Same-sex marriage is a hot button topic in the news and has been for decades. Whether a person is for or against it tends to shape friendship, politics and lives around the globe. To some people, it’s about a belief that the sanctity of marriage is marred by the same-sex aspect. For others, it’s about standing on the right side of history. Whatever people believe, there’s no doubt that the world is changing in reference to same-sex couples and their rights to marriage.

Massachusetts was the first state to make same-sex marriage legal, in 2004. Since that, 16 states have followed in their footsteps. Over 70 lawsuits have been files in 29 states challenging marriage bans, with only Alaska, Montana, North Dakota and South Dakota remaining unaffected by the suits, according to the Human Rights Campaign.

The same year that Massachusetts made same-sex marriage legal, Arkansas voters approved an amendment to the state constitution banning same-sex marriage and ruling that any marriage could only be between a man and a woman. Last year, the US Supreme Court made it clear that a law that forbade the federal government from recognizing same-sex marriage was unconstitutional. On the heels of that decision, several lower court judges lifted bans and began to allow same-sex marriage.
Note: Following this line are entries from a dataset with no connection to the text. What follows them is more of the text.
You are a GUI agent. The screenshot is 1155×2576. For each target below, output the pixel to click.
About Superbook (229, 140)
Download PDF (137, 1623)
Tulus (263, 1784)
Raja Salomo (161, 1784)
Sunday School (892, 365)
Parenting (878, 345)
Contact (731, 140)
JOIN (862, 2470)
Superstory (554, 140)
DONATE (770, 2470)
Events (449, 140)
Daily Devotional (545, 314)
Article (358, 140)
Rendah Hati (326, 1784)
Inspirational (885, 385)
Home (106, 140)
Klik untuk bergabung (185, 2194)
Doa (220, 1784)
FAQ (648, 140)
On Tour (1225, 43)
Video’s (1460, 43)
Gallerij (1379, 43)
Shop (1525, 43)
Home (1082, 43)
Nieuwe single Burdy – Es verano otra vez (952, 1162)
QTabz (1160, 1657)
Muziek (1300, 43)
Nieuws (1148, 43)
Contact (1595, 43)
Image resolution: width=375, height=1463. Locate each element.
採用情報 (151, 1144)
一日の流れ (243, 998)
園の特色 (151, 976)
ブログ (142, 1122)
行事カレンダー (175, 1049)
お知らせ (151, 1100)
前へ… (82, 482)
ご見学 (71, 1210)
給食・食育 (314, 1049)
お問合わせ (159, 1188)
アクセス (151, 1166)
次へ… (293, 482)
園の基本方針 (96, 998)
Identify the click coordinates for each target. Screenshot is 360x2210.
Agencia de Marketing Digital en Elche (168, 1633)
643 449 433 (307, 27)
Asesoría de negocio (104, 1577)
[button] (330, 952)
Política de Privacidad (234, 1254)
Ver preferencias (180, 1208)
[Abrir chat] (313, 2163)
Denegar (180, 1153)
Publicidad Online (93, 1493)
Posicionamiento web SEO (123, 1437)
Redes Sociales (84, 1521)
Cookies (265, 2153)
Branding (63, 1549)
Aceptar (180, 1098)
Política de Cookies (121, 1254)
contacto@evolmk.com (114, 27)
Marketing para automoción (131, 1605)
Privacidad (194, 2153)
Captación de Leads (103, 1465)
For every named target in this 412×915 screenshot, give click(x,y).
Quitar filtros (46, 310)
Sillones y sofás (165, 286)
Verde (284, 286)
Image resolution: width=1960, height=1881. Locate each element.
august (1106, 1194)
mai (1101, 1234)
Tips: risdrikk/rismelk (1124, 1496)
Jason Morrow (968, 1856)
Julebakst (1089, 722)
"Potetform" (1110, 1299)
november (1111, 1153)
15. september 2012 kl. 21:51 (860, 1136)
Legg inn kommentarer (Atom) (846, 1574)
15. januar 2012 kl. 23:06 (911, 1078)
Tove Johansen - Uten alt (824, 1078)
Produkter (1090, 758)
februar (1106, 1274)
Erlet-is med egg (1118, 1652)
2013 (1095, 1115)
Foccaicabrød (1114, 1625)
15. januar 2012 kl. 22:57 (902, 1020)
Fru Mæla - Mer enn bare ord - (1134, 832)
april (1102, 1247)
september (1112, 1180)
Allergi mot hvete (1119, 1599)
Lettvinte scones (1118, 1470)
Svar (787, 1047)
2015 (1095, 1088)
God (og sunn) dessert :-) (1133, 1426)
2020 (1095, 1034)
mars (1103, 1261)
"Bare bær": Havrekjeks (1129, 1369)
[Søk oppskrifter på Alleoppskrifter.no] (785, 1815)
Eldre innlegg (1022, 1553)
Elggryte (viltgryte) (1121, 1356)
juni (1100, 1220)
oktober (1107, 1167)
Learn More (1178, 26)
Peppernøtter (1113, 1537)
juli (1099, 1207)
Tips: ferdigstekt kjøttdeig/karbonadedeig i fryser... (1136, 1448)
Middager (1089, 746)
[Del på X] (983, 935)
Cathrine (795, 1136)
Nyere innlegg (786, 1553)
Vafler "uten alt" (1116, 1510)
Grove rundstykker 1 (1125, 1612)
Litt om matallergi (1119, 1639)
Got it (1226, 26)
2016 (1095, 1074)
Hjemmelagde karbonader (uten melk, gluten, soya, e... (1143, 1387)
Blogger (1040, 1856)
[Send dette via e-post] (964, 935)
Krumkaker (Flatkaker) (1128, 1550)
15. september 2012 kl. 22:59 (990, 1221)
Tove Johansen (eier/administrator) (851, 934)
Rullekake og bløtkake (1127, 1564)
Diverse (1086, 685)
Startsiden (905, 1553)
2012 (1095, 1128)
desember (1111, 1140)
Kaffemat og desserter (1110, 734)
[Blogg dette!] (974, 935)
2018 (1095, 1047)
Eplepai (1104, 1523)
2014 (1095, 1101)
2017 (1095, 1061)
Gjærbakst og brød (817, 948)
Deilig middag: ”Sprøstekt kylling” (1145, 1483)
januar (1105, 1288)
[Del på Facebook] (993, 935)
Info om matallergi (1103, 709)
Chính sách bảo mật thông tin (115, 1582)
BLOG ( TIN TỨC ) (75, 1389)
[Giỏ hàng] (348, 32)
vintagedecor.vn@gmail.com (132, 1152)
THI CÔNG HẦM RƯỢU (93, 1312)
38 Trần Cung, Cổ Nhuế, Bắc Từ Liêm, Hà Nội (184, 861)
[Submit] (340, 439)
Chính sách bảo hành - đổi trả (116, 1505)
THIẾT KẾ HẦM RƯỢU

On Friday, May 9th, an Arkansas judge ruled that the ban on same-sex marriage violated the equal-protection clause of the US Constitution. Early Saturday morning, the first marriage license was issued to Kristin Seaton and Jennifer Rambo.

The couple arrived at the courthouse at 2am and slept in their Ford Focus to ensure that they would be the first ones in line. The couple has been together for four years and was anxious to make it a legal marriage.

“Although marriage is not expressly identified as a fundamental right in the Constitution, the United States Supreme Court has repeatedly recognized it as such.” Pulaski County Circuit Judge, Chris Piazza went on to write, “This is an unconstitutional attempt to narrow the definition of equality. The exclusion of a minority for no rational reason is a dangerous precedent.”

The ruling of Piazza in Wright vs. Arkansas was heavily based on Loving vs. Virginia, a landmark 1967 case in which the US Supreme Court overturned a state ban on interracial marriage.

Piazza wrote, in the 13 page ruling, “It has been over forty years since Mildred Loving was given the right to marry the person of her choice. The hatred and fears have long since vanished and she and her husband lived full lives together; so it will be for the same-sex couples. It is time to let that beacon of freedom shine brighter on all our brothers and sisters. We will be stronger for it.”

Times are changing in respects to same-sex marriage in our world. The goal of equality has not yet been reached, but there have been significant steps in that direction. Arkansas is simply the latest step in that journey.

“All across my home state, throughout the South, and around the country, LGBT people and their families are seeking basic respect and dignity,” said the president of the Human Rights Campaign, Chad Griffin. “This victory is an essential step on the journey toward full equality for all.”